Problem requirements: Put the entries from the line with "You are a computer-use" to the line with "Instruction: Toggle inline" into a numbered list, omitting any blank lines.

Data listing:
►

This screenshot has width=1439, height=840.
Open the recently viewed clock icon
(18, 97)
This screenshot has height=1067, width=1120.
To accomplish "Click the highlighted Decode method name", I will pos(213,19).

◄
►

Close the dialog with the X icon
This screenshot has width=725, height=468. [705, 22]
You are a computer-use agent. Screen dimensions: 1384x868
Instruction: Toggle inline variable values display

◄

Answer below:
1. You are a computer-use agent. Screen dimensions: 1384x868
2. Instruction: Toggle inline variable values display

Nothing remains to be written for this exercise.